Requirement
Looking through the entries, count each line where the string "agent" occurs, and write only the total.

━━━

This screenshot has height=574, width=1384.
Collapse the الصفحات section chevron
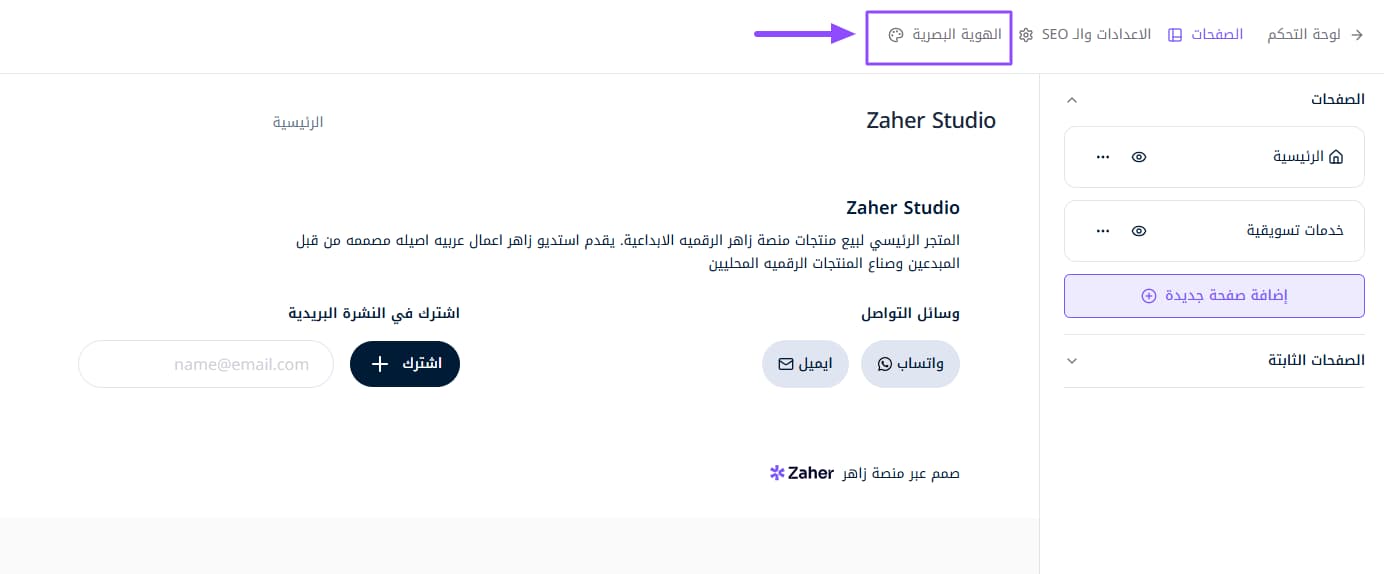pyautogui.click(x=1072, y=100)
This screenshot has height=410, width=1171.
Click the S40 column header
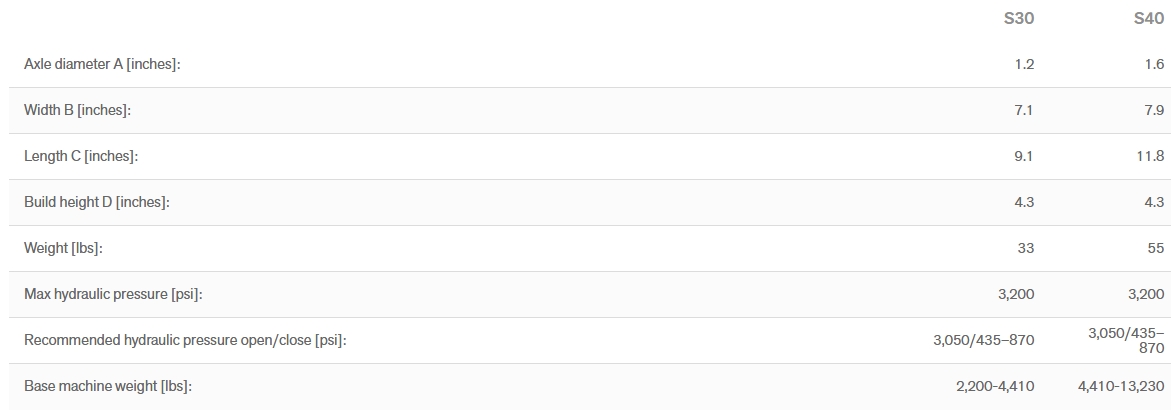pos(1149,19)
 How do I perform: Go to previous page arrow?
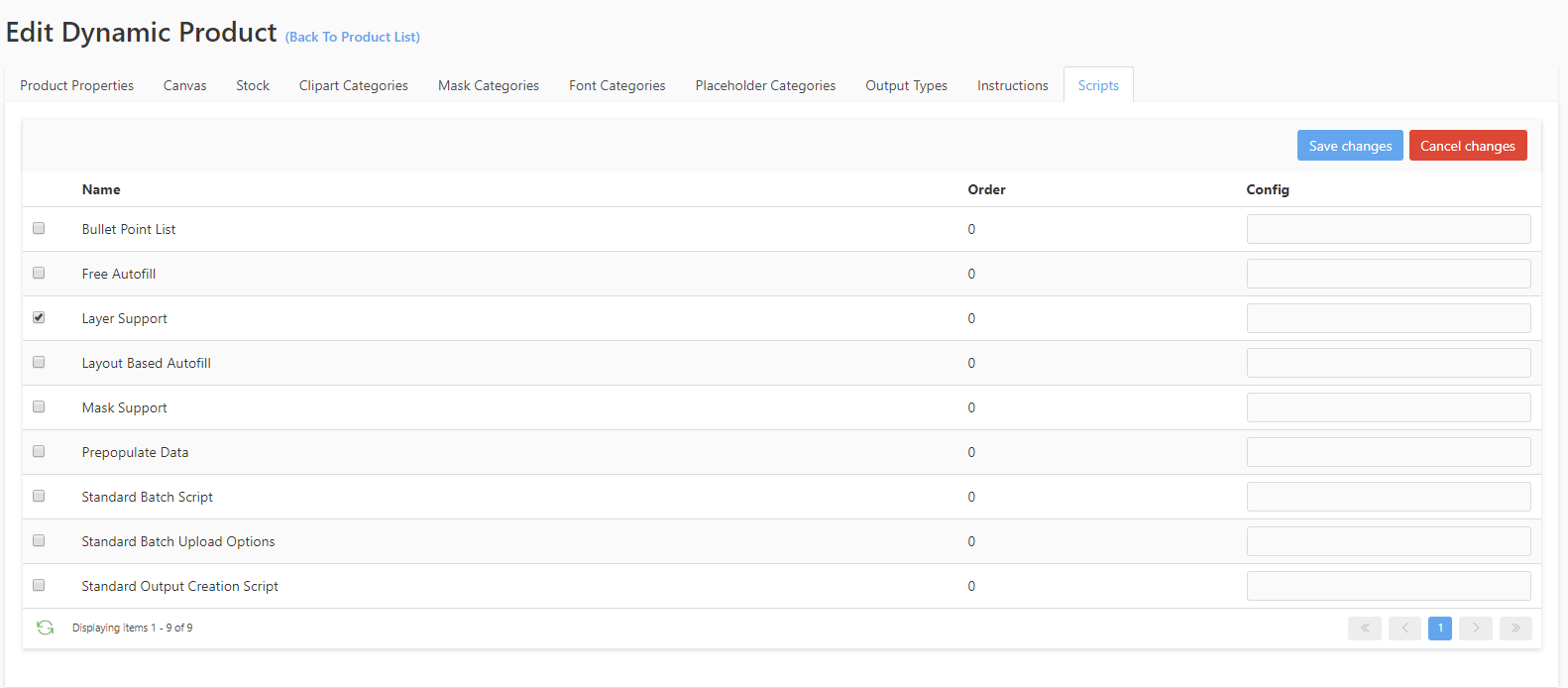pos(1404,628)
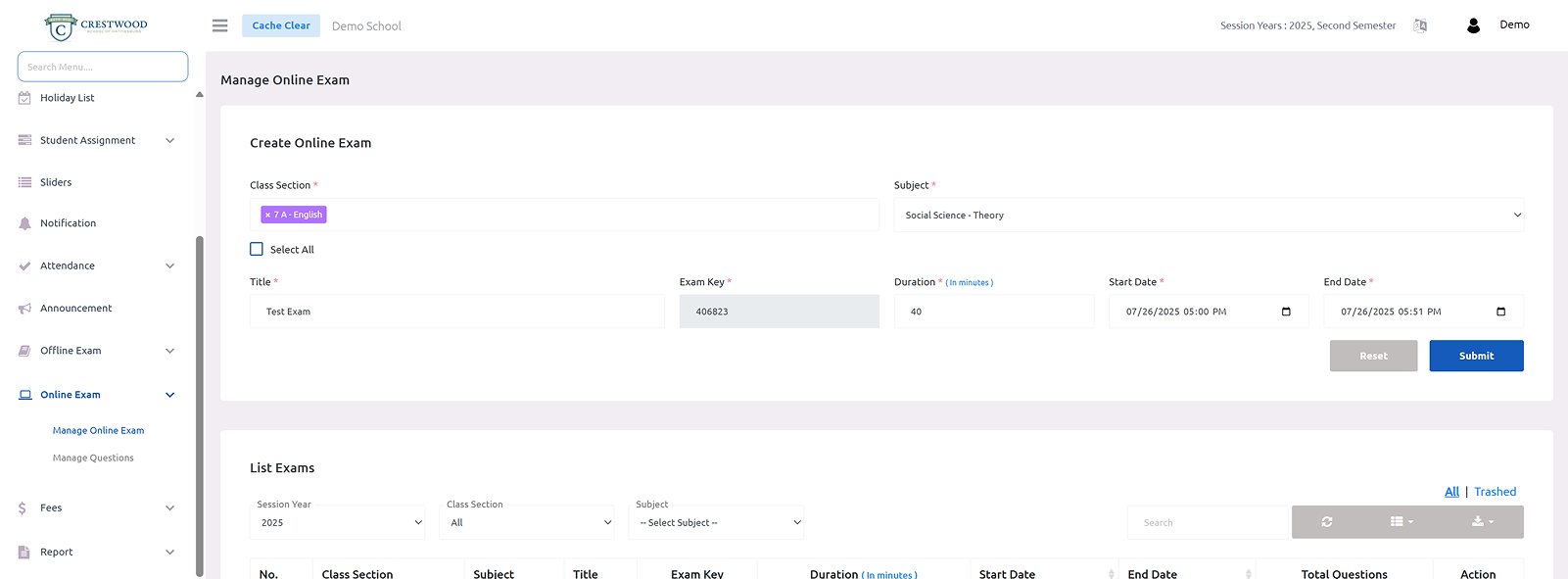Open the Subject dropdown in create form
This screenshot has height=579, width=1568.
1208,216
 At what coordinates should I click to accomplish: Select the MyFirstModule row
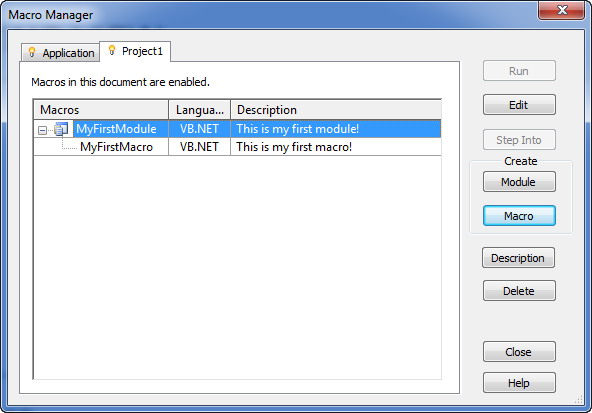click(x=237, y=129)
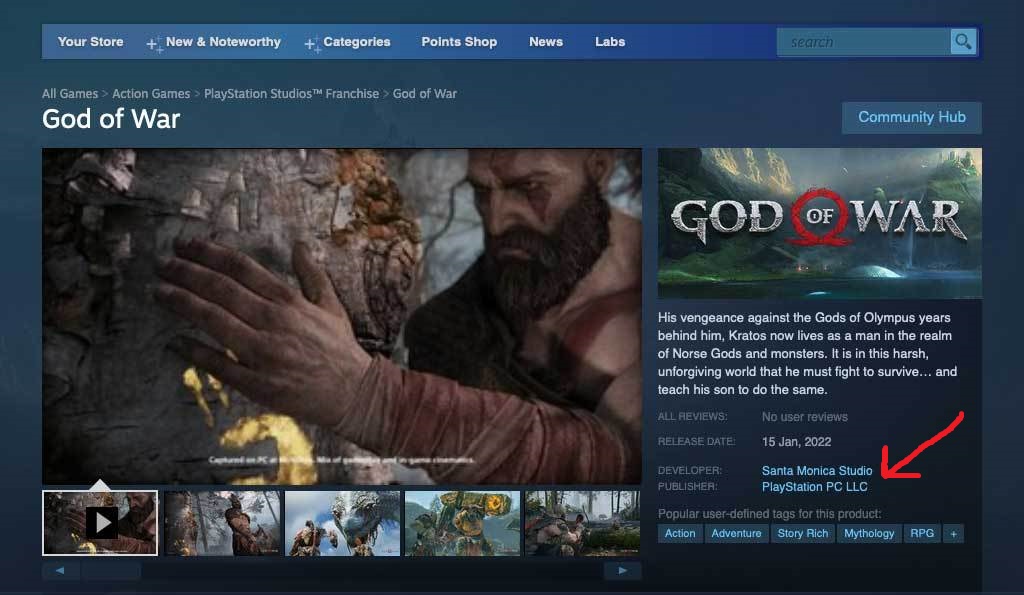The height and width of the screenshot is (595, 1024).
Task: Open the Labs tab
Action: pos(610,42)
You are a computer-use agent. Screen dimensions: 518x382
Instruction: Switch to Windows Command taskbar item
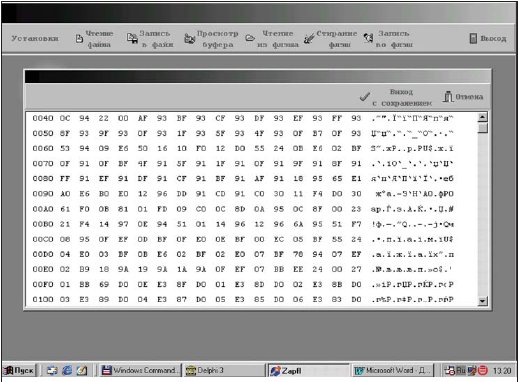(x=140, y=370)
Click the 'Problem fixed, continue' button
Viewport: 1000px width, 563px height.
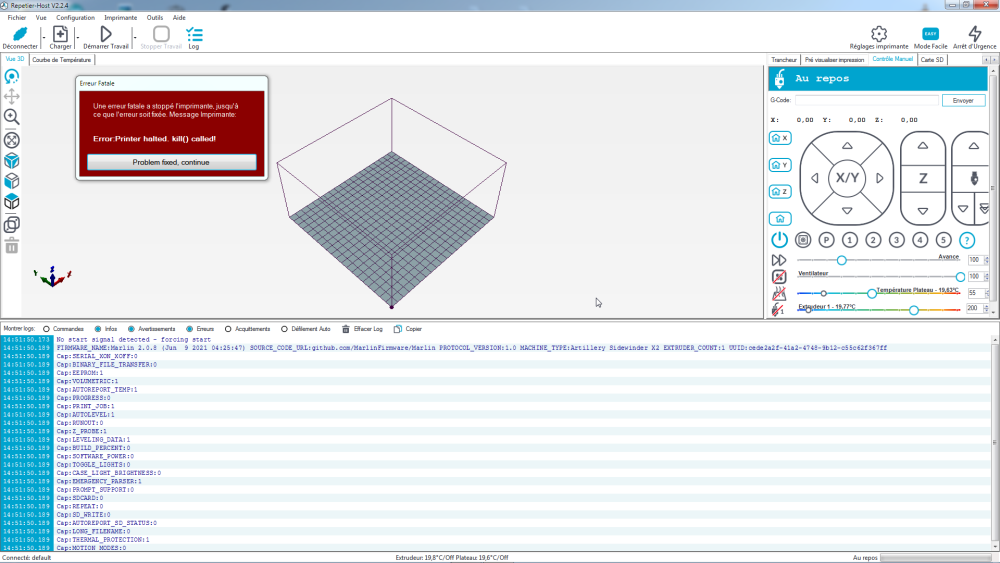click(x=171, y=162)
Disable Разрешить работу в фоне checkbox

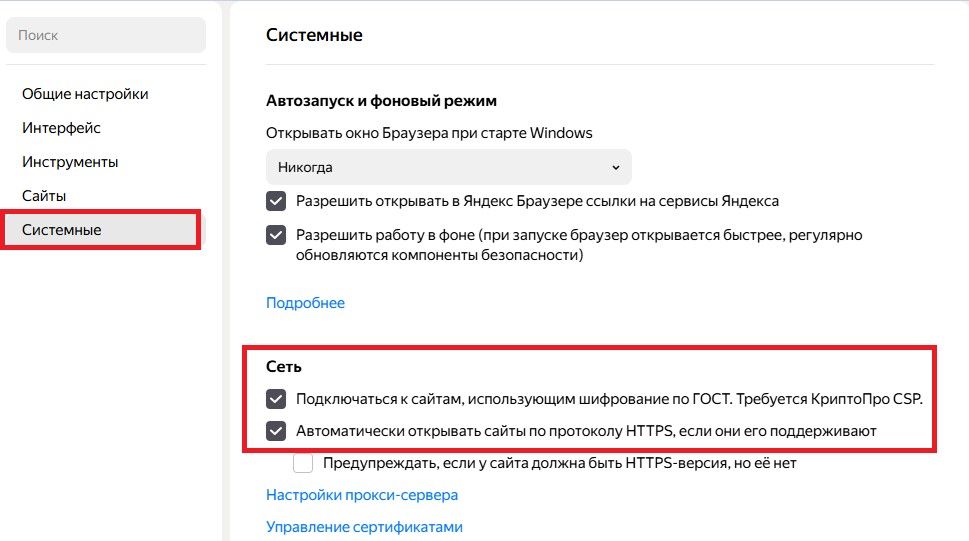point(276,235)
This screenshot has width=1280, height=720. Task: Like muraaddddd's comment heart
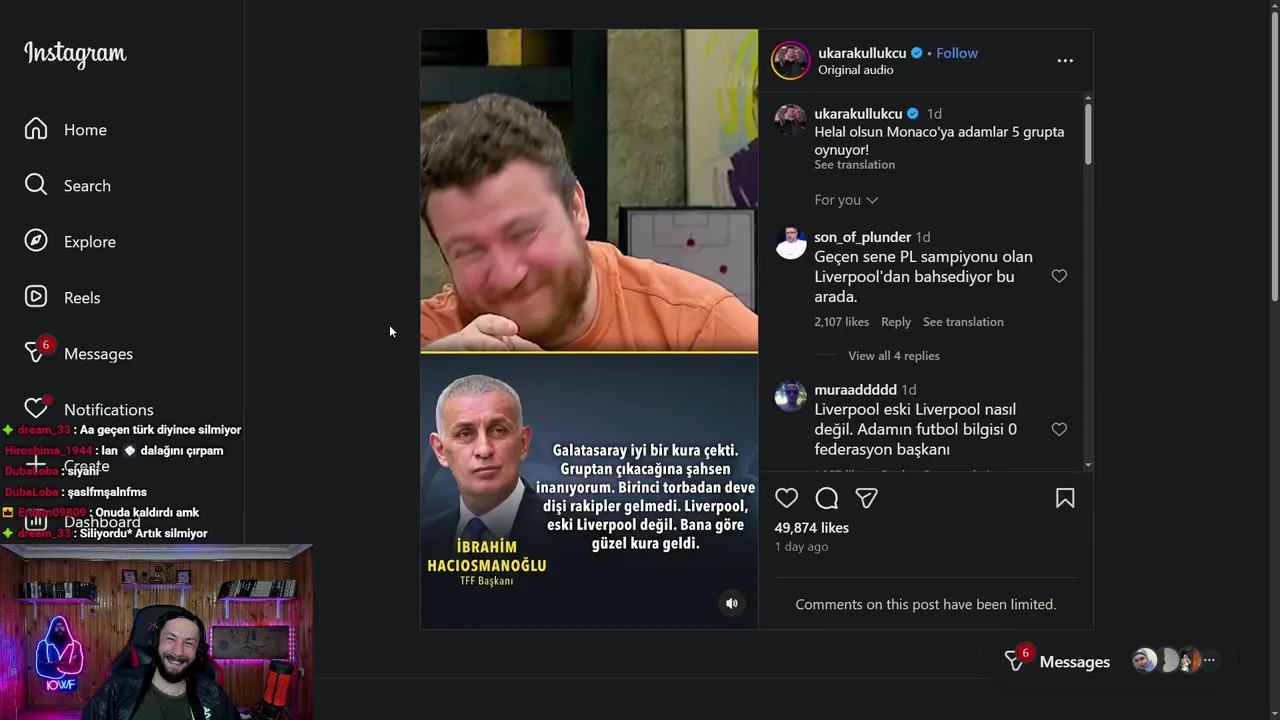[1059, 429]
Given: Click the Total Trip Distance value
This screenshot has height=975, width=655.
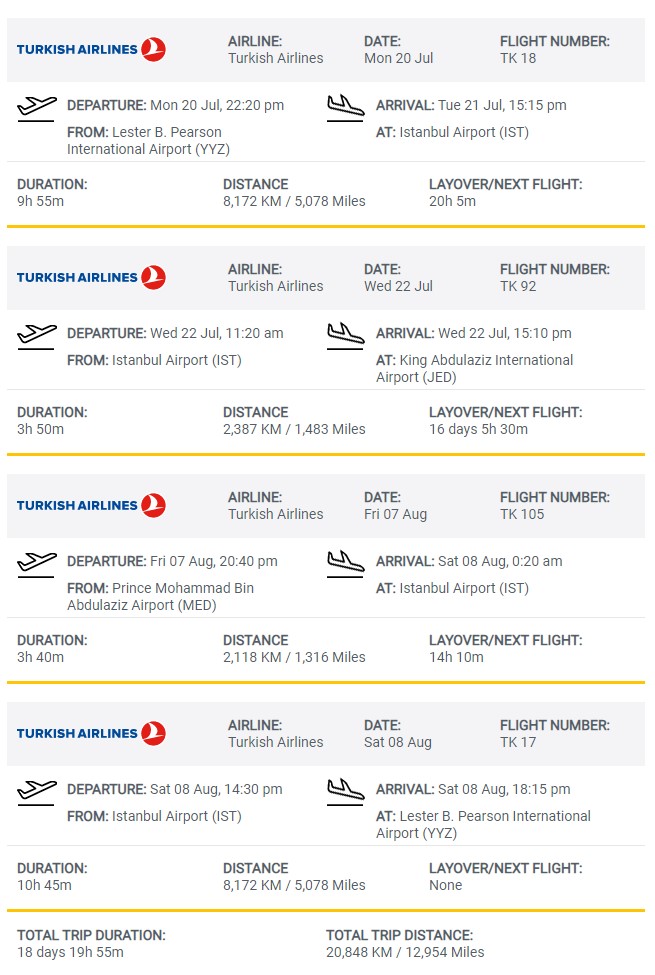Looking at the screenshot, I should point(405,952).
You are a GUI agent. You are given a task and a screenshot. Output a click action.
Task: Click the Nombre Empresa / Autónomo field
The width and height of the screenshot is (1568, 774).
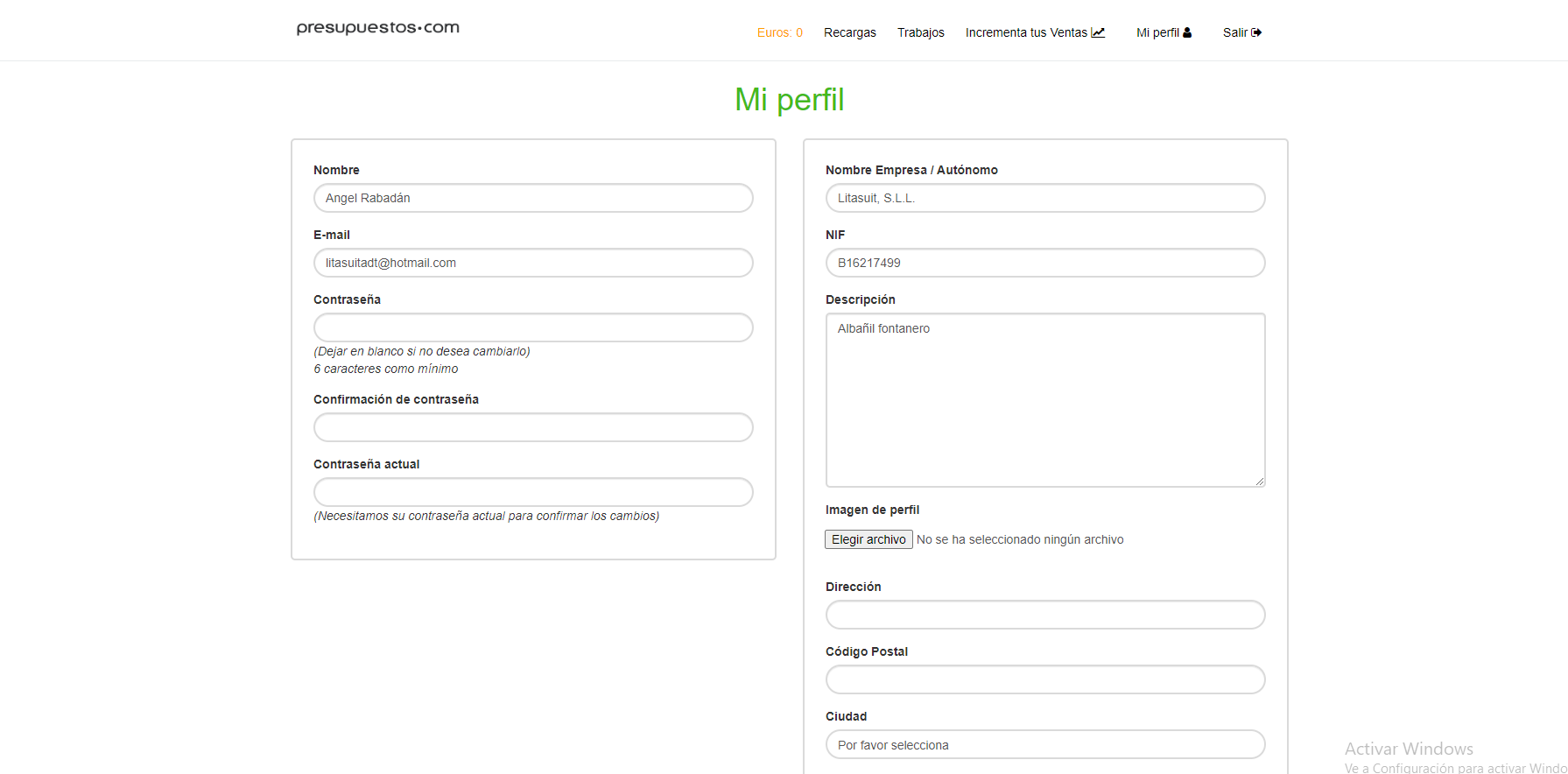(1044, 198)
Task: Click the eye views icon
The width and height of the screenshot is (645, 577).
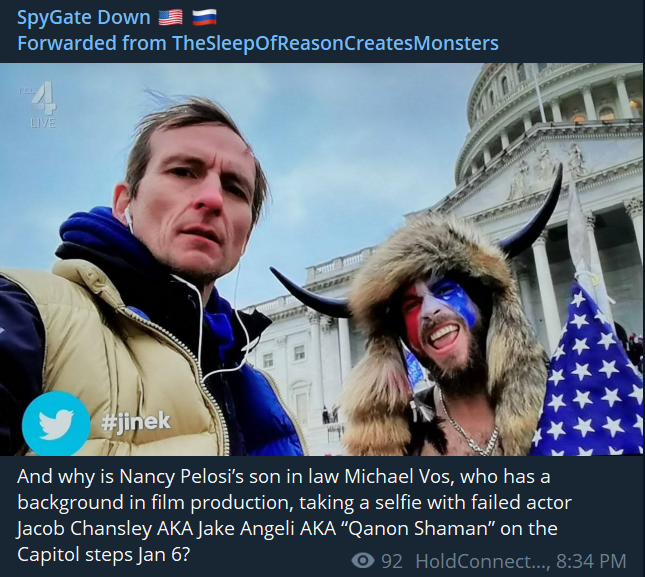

━━━

Problem solution
2